Example2: Mr. Y, resident of Surat while filing his return of income has claimed the expense of certain items after relying on the decision of Jurisdictional High Court (Gujarat High Court). Case of Mr. Y was selected for scrutiny. In the Meantime decision of Gujarat High Court was reversed by Supreme Court on an appeal before the Supreme Court. Assessing officer while framing the assessment disallowed the said expense claimed by the assessee on the basis of the ruling of Gujarat High Court. Now the question arises that whether the penalty could be levied.
Alternative 2: Section 270A: Mr. Y has offered a valid explanation in respect of the claim and the explanation offered by his also bona fide. And therefore no penalty u/s. 270A can be imposed as per section 270A(6)(a).

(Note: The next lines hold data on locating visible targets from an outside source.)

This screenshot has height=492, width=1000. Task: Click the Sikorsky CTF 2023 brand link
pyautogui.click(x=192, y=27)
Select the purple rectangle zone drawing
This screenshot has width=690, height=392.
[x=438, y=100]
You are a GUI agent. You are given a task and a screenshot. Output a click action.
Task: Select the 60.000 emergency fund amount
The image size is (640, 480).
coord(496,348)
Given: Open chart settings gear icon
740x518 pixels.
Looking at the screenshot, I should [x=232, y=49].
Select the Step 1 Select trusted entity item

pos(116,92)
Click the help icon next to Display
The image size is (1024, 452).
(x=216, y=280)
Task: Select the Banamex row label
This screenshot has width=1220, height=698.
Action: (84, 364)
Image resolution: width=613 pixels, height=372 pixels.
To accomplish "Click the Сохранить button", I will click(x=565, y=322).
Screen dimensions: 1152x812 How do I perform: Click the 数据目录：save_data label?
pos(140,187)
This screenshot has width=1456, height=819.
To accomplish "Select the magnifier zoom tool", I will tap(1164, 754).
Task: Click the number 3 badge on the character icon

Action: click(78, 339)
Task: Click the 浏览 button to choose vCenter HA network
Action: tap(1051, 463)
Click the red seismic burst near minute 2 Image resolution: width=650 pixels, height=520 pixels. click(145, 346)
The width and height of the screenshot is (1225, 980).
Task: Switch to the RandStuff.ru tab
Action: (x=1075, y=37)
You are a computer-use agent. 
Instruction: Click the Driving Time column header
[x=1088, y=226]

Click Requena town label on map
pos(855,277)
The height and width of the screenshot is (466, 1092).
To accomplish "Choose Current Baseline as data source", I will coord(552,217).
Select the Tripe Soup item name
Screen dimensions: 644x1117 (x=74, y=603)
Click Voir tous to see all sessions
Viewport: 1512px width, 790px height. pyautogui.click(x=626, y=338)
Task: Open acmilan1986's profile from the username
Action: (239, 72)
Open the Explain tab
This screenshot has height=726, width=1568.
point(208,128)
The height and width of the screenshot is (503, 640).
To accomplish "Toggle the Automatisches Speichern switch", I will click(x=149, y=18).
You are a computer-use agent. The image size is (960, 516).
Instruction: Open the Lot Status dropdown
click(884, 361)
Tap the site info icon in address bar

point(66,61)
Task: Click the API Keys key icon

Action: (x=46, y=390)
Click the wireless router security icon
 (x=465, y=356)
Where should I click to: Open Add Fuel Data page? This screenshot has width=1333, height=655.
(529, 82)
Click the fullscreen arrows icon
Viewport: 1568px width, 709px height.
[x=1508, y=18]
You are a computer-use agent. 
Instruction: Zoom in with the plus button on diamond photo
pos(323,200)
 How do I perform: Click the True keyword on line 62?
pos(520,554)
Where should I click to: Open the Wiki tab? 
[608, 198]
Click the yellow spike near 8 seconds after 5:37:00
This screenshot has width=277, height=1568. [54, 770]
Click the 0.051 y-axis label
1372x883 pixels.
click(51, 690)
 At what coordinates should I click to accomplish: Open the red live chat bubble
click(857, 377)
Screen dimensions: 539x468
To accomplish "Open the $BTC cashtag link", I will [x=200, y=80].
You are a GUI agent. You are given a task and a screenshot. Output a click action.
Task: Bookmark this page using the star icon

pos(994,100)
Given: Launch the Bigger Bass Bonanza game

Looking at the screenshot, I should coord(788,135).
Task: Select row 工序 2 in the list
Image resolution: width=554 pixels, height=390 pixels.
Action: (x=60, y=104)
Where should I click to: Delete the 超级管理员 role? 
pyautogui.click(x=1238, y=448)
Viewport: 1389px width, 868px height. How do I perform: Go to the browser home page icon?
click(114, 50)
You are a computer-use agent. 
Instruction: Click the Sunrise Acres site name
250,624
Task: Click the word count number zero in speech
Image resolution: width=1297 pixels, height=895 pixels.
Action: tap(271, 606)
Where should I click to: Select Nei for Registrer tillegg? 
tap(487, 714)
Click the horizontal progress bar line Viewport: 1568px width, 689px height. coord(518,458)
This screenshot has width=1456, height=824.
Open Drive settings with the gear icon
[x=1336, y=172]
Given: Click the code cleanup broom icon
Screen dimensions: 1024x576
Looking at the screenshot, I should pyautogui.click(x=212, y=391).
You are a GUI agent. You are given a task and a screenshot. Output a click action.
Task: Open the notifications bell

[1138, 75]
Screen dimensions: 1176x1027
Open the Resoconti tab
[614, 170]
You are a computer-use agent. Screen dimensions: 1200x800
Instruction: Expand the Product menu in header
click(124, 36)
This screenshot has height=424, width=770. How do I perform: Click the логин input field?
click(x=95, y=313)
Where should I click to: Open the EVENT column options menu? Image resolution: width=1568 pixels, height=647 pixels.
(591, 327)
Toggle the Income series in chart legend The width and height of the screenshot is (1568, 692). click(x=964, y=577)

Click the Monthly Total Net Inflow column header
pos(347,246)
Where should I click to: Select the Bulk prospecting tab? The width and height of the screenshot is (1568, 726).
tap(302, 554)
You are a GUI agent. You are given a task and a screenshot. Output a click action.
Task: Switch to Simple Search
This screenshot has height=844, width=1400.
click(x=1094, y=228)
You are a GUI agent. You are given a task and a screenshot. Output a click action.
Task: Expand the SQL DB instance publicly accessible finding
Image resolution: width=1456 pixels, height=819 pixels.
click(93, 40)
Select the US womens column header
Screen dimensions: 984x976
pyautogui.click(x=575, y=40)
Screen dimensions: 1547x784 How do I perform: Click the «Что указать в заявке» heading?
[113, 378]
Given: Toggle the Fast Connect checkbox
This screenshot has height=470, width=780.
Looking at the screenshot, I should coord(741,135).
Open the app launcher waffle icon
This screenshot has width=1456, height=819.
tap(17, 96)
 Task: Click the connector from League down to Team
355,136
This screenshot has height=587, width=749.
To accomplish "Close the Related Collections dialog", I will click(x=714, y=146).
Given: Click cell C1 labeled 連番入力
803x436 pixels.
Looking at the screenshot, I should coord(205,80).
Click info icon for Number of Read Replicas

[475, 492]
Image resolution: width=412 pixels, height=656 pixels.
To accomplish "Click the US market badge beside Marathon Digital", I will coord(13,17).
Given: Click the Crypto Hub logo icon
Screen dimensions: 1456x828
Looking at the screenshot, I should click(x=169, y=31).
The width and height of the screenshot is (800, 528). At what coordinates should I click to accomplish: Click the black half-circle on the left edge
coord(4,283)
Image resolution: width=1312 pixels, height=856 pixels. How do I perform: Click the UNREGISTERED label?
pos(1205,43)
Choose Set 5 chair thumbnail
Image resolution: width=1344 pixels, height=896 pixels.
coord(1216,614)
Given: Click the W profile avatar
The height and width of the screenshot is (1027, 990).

Immunity From Imposition of Penalty (Section 270AA)
Section 270AA provides for the immunity against imposition of penalty u/s. 270A or initiation of prosecution proceedings u/s. 276C and 276CC on an application made by the assessee in this regard after payment of interest and tax as specified in the notice of demand, provided that no appeal is filed against the order of assessment or reassessment.
To Whom Application is to be made?
To assessing officer within one month from the end of the month in which the order u/s. 143(3) or 147 is received by the assessee.
Note: Where underreporting of income arises due to cases of misreporting, immunity u/s. 270AA will not be granted.
Conclusion
Section 270A aims to bring certainty in the law of penalties by removing the discretion of assessing officers in deciding the quantum of penalty. Further section 270AA provides the immunity from imposition of penalty. Thus it clearly seems that the Government of India is focusing on reducing the tax litigation and the introduction of these two sections was one of those steps which our government had taken. However, since these sections are effective from AY 2017-18, whose scrutiny assessment has just completed in the last year and many of those cases are pending in appeal before CIT(A), the result of the implementation of theses sections will appear only after the passage of some time.